ACTIVITY:
Determine the number of lines below that contain the string "agent", and state only that number.

··· DATA FOR REVIEW

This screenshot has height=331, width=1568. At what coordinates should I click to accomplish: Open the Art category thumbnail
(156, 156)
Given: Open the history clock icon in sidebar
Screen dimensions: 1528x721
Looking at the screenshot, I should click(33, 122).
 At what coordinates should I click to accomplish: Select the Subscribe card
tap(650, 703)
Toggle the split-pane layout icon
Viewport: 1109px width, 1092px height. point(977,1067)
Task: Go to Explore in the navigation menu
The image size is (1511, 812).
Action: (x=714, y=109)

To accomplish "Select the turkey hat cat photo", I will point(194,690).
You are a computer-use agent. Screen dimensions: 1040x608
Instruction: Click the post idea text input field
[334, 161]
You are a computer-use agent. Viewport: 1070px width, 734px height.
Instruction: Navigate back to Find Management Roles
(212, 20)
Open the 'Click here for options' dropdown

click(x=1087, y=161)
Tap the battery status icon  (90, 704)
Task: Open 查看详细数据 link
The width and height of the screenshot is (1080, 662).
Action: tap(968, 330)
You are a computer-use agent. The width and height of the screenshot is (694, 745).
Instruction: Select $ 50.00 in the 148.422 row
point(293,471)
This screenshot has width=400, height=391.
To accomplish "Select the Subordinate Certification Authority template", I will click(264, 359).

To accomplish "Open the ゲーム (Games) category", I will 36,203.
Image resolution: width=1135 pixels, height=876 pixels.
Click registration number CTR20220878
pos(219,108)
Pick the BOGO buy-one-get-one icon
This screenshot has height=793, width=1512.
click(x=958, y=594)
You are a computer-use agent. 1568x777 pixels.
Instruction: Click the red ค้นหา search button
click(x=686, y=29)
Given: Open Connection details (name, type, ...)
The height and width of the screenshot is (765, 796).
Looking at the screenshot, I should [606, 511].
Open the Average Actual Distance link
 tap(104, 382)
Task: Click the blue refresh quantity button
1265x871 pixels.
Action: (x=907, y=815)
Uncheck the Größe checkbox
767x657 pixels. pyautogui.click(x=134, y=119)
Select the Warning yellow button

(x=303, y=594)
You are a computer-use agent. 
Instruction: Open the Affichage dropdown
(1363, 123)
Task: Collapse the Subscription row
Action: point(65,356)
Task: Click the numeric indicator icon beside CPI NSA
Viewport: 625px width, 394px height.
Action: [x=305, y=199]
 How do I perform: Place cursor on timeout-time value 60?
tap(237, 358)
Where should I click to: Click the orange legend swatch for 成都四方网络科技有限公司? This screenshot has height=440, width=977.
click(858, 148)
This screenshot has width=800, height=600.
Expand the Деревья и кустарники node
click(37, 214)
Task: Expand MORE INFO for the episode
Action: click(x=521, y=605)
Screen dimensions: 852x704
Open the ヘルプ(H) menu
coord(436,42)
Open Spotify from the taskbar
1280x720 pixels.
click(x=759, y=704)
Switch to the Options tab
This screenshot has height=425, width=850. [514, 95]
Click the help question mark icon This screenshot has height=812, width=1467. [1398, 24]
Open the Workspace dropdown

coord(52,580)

······

EXERCISE RESPONSE:
5